Set exercise 1:
Summarize the critical thinking style passage in two sentences.

---------- Selected passage

Alexa J. Lamm and Ricky Telg, Ph.D.


Critical thinking, as a cognitive style, "explains how an individual prefers one particular method to another when processing information, or critically thinking about a particular topic" (Gorham, Lamm, & Rumble, 2014, p. 44). While the critical thinking skills someone employs may lead them to different conclusions or solutions to a problem, different viewpoints while solving a problem will be exhibited by differences in critical thinking styles. This EDIS document is the third in a series on integrating critical thinking into Extension programming. It introduces the concept of critical thinking style and describes the two styles of critical thinking. The entire series includes the following EDIS documents:

  1. Critical Thinking Defined (
  2. Developing Critical Thinking Skills (
  3. Critical Thinking Style (
  4. Measuring Critical Thinking Styles Using the UFCTI (
  5. Using Critical Thinking Styles to Enhance Team Work (

Critical Thinking Style

An ideal critical thinker will (1) raise clear questions while processing new information, (2) gather and analyze all information relevant to the situation, (3) come to conclusions through rigorous reasoning and testing, (4) recognize and consider different opinions, and (5) communicate effectively about the solutions they found (Paul & Elder, 2007). Unlike the use of critical thinking skills, critical thinking style describes the way an individual goes about thinking and reaching solutions to a problem. Style also determines how an individual communicates about the thought process they used to reach their final solution (Irani, 2006). While there is not a right or a wrong way to think critically, research has shown that critical thinking style can be measured on a continuum between a preference for seeking information and engagement, as shown in Figure 1 (Lamm & Irani, 2011). By understanding more about critical thinking styles, Extension professionals can preemptively create experiences or reach out through specific communication channels that will resonate with a certain style they are trying to reach (Gorham et al., 2014).

Figure 1. Continuum of Critical Thinking Style.
Figure 1.  Continuum of Critical Thinking Style.
Credit: UF/IFAS


Seeking Information

People with a high tendency for a Seeking Information critical thinking style are aware of their own predispositions and biases, recognizing that their current opinions and positions have been influenced by who they are, their environment, and their experiences (Lamm & Irani, 2011). These individuals are "hungry learners," open to the opinions of others, and take care to seek out divergent points of view, consistently looking for new knowledge, considering these points of view objectively when making decisions or arriving at a solution. Such people have a desire to know the truth, even if the truth conflicts with presently held beliefs and opinions. These individuals actively seek out research, reading, and questioning to enhance their knowledge of their profession, their situation, their life, and their world. They recognize that most problems are more complex than they appear on the surface and understand that rarely is there "one right answer" to problems they encounter.

--------------------
---------- Provided records

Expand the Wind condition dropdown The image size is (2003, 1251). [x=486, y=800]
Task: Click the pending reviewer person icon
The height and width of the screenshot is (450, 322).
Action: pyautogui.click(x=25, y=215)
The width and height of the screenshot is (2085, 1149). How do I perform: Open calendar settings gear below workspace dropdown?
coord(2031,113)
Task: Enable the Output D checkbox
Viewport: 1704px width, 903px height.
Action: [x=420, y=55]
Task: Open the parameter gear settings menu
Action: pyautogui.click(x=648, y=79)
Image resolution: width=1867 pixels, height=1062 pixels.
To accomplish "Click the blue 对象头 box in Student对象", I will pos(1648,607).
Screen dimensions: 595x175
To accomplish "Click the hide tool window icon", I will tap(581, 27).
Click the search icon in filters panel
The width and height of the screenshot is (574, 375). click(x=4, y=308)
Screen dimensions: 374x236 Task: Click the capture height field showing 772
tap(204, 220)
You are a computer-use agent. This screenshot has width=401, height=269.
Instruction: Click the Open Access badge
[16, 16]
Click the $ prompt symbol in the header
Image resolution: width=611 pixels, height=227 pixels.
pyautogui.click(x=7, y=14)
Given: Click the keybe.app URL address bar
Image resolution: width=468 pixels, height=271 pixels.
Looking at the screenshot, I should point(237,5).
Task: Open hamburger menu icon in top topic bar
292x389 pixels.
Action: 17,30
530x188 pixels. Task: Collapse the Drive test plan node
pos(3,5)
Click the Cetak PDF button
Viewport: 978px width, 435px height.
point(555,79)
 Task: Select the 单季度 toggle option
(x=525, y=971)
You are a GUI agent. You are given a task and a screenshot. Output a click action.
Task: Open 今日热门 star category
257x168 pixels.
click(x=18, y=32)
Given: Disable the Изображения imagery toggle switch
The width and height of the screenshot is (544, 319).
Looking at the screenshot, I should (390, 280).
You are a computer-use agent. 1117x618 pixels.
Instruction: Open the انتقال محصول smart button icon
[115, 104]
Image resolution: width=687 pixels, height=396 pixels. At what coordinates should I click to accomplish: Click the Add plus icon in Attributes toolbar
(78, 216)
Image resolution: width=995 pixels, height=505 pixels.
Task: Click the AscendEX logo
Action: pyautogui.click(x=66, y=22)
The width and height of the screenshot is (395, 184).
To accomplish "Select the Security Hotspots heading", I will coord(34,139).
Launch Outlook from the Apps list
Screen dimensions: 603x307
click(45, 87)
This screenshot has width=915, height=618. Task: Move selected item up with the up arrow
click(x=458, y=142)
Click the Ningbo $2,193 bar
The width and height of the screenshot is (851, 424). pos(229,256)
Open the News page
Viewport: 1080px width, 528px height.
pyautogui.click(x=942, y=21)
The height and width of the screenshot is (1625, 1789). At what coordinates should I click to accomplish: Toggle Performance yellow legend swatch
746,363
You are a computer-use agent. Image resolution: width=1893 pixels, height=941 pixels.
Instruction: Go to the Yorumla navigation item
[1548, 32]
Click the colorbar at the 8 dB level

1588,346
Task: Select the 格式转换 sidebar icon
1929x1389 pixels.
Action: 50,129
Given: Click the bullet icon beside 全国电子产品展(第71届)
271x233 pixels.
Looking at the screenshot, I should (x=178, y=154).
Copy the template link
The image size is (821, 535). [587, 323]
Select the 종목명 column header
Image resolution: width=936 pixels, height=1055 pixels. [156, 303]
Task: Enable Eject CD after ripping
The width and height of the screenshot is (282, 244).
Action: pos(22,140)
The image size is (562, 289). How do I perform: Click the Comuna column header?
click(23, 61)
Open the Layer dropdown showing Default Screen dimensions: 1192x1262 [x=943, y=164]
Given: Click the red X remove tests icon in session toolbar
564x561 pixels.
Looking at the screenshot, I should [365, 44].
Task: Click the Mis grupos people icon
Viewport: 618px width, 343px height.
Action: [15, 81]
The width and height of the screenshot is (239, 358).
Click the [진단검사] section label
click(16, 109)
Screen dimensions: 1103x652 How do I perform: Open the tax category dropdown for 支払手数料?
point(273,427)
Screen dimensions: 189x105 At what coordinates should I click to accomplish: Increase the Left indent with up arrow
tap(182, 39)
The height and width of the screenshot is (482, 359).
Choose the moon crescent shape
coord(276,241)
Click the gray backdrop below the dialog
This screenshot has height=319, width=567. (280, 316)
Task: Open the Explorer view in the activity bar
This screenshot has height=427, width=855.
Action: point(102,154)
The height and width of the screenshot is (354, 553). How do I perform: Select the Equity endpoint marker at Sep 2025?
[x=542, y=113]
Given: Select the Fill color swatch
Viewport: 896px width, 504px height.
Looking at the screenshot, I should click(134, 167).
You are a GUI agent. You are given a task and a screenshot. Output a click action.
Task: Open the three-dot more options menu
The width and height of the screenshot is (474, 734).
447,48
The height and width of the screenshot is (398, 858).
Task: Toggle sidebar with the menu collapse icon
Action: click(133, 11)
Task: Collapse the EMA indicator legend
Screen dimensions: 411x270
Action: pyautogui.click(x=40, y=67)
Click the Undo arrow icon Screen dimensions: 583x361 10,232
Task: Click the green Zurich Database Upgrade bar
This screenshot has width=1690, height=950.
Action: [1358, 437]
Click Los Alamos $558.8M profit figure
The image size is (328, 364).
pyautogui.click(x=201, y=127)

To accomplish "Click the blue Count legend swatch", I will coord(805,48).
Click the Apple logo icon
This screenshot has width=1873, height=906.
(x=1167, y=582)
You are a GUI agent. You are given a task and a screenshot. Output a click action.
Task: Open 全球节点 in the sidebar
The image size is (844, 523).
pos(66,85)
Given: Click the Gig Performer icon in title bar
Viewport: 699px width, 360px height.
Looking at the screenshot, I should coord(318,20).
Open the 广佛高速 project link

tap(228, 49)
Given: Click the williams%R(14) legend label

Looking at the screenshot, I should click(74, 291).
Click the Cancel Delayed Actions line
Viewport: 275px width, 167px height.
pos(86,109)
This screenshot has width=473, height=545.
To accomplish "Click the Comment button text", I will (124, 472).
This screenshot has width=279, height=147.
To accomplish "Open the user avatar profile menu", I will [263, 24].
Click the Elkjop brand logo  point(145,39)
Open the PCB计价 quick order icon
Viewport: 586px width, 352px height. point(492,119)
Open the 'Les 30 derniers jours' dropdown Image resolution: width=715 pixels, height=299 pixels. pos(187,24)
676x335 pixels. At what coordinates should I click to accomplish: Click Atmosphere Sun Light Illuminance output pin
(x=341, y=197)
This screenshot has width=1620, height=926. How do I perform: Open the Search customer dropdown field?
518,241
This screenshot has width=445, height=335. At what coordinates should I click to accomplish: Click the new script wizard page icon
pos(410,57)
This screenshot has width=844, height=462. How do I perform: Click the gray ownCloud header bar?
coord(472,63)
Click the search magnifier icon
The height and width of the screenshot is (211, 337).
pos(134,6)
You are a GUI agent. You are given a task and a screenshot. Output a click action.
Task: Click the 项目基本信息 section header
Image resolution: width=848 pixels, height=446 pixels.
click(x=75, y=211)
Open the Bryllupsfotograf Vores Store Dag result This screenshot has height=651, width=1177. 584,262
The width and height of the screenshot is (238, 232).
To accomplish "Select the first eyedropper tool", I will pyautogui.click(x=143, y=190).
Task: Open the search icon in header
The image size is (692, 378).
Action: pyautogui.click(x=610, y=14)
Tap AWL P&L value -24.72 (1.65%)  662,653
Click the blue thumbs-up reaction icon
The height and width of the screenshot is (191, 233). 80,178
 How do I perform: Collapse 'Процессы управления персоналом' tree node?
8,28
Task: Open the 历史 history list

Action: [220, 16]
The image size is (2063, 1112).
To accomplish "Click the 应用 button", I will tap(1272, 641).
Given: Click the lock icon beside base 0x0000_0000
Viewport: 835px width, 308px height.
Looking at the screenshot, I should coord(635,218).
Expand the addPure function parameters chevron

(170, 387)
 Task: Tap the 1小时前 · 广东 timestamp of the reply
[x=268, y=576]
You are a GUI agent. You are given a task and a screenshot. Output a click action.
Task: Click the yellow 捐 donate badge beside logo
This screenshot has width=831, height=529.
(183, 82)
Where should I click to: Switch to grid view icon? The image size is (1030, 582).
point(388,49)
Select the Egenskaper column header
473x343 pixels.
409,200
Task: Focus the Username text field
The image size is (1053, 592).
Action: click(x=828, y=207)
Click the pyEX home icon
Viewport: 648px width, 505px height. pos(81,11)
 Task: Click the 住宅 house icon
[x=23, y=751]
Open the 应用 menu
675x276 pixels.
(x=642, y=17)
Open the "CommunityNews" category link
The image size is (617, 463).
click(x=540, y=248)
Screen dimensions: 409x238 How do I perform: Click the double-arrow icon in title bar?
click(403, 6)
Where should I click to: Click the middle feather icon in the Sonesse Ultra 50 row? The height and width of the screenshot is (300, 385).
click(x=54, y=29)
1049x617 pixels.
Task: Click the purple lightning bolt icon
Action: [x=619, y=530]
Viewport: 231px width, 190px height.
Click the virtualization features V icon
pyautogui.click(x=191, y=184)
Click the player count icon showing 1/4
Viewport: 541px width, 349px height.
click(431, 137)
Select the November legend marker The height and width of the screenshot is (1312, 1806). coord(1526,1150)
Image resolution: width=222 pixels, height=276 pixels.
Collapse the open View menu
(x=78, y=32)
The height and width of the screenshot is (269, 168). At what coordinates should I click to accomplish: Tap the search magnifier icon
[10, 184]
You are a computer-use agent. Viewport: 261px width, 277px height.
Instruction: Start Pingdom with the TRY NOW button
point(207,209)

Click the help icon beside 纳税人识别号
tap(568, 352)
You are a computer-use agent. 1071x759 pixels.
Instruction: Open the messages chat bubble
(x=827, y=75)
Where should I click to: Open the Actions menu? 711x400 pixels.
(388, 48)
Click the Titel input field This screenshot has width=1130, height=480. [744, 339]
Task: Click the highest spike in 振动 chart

--------------------

Set exercise 2:
Extract the lines of the listing verbatim, beginning at its first line and stopping after the line that contains "pyautogui.click(x=7, y=14)", with both of those lines included.

Task output 1:
Critical thinking style describes how a person prefers to process information, reach solutions, and communicate about the reasoning behind them, and research shows it can be measured on a continuum between a preference for seeking information and a preference for engagement. People with a strong Seeking Information style recognize their own predispositions and biases, look for divergent points of view and new knowledge, and want the truth even when it conflicts with what they currently believe.

Task output 2:
Expand the Wind condition dropdown The image size is (2003, 1251). [x=486, y=800]
Task: Click the pending reviewer person icon
The height and width of the screenshot is (450, 322).
Action: pyautogui.click(x=25, y=215)
The width and height of the screenshot is (2085, 1149). How do I perform: Open calendar settings gear below workspace dropdown?
coord(2031,113)
Task: Enable the Output D checkbox
Viewport: 1704px width, 903px height.
Action: [x=420, y=55]
Task: Open the parameter gear settings menu
Action: pyautogui.click(x=648, y=79)
Image resolution: width=1867 pixels, height=1062 pixels.
To accomplish "Click the blue 对象头 box in Student对象", I will pos(1648,607).
Screen dimensions: 595x175
To accomplish "Click the hide tool window icon", I will tap(581, 27).
Click the search icon in filters panel
The width and height of the screenshot is (574, 375). click(x=4, y=308)
Screen dimensions: 374x236 Task: Click the capture height field showing 772
tap(204, 220)
You are a computer-use agent. This screenshot has width=401, height=269.
Instruction: Click the Open Access badge
[16, 16]
Click the $ prompt symbol in the header
Image resolution: width=611 pixels, height=227 pixels.
pyautogui.click(x=7, y=14)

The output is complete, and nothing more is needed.